Anyone else ever feel like life is just a series of shit from your past on repeat, with the sole purpose to test how much you've truly healed?
I took a trip back to the Okanagan this weekend to visit my grandson and some of my other family. While there I went to run some errands in town and took a left when I should've taken a right. I ended up in the down town core.....filled with nostalgia. All the places I had avoided for years.
Places I had been arrested for drunk in public, creating a disturbance, shop lifting, bar fights...just to name a few. There may have even been an incident that involved a police car.
Point being, these things are things I've done. Not who I am.
It's embarrassing to think about. There's shame and humiliation attached to each one of those behaviors. I was entitled, chose shitty friends, and had very little regard for the consequences of my actions or who it affected. In a nut shell I was an immature brat.

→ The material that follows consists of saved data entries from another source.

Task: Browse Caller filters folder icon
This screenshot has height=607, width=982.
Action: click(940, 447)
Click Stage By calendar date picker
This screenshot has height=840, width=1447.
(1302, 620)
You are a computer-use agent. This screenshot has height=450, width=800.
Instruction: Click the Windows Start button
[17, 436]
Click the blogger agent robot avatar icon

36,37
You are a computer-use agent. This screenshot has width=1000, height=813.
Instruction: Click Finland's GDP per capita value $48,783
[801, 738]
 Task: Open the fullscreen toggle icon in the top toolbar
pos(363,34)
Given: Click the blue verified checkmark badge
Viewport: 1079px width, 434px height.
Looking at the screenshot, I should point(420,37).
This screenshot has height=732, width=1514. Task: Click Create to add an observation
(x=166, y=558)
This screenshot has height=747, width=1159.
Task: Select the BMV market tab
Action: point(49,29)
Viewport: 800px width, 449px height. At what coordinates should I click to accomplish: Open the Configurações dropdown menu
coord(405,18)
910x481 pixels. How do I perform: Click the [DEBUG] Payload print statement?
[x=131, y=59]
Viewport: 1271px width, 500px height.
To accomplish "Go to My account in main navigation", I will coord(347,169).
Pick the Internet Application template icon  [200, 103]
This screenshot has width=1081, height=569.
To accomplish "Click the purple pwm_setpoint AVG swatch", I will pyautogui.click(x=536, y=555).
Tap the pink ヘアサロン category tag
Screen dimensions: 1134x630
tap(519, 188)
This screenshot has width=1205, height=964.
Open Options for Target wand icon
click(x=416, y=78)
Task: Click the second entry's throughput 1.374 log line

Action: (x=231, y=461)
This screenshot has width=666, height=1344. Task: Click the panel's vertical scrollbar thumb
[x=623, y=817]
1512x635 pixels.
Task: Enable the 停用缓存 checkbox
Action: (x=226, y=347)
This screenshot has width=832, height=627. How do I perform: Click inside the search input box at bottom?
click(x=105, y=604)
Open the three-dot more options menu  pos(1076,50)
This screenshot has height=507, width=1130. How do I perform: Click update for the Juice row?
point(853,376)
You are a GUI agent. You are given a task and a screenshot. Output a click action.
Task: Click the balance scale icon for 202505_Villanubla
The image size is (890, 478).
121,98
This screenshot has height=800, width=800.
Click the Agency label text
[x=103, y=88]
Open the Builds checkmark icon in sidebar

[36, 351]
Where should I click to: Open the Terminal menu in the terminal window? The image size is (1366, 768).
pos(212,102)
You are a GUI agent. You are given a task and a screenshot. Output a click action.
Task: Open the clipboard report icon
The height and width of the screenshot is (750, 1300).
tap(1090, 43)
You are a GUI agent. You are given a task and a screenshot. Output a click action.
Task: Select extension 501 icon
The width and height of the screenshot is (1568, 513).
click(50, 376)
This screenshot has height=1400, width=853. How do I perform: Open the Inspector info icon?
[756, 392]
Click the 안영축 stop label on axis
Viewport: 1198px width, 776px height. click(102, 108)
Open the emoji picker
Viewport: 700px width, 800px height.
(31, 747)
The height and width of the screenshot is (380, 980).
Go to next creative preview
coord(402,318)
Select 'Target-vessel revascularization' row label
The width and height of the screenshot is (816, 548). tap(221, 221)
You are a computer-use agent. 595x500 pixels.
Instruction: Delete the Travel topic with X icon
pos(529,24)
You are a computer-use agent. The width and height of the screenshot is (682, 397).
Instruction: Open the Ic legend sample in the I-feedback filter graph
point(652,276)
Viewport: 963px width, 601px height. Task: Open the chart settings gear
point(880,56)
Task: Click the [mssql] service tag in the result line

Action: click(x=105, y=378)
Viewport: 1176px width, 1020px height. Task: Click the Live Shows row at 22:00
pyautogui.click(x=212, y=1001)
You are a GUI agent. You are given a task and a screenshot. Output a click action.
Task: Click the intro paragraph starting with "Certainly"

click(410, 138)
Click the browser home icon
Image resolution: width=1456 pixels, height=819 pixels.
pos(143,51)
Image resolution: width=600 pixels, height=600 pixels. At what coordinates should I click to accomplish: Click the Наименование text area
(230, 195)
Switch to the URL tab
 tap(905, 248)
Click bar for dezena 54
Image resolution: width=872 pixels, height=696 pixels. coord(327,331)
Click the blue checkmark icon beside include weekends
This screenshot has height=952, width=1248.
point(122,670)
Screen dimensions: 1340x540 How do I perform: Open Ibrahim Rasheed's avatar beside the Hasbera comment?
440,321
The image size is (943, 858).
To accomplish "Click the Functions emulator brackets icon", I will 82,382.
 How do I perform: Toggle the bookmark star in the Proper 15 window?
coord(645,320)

So why am I admitting to this? Because I know I'm not alone. I'm not the only one with a less than desirable past. If you're feeling like you're drowning, I'm here to tell you, you can change it. It will come with hard work. It will mean starting over. That might mean zero friends, a new job, or moving to a city where you know noone. (That's what I needed to do) It might mean even changing your name so your past has a harder time finding you. (Also something I did. I began going by my first name instead of my middle one) The point is, you are not alone. You are not a terrible person and you can be any version of yourself you want to be. Will it hurt? Probably. It certainly hurt today going down memory lane. Remembering the pain I had caused other people was buckling. Will you miss some people from your past? Likely. I did today. Not everyone from my past was terrible. Most of them however associated with people who were a part of the pack from my past. This is where I need to simply "wish them well" as one of my previous blog post talks about. I am creating a different future.
I have gone on to own several different businesses, become a best selling co - author, and most recently a film producer. I've also had to work at learning to accept the praise that comes with the accomplishments which at times can be a hurdle. When you've been to the bottom, sometimes it's hard to shake the feeling that "you don't deserve happiness" or "you don't deserve success". Kick that thought in the teeth because it's lying to you. You do and you will, if you do the work required. Maybe that's therapy, maybe that's joining substance abuse groups, maybe that's making amends with those you've wronged. Whatever it is, you've got this!
If you're still breathing, it's never too late. Get to work...
When's the last time your past tested you to see if you were still tempted?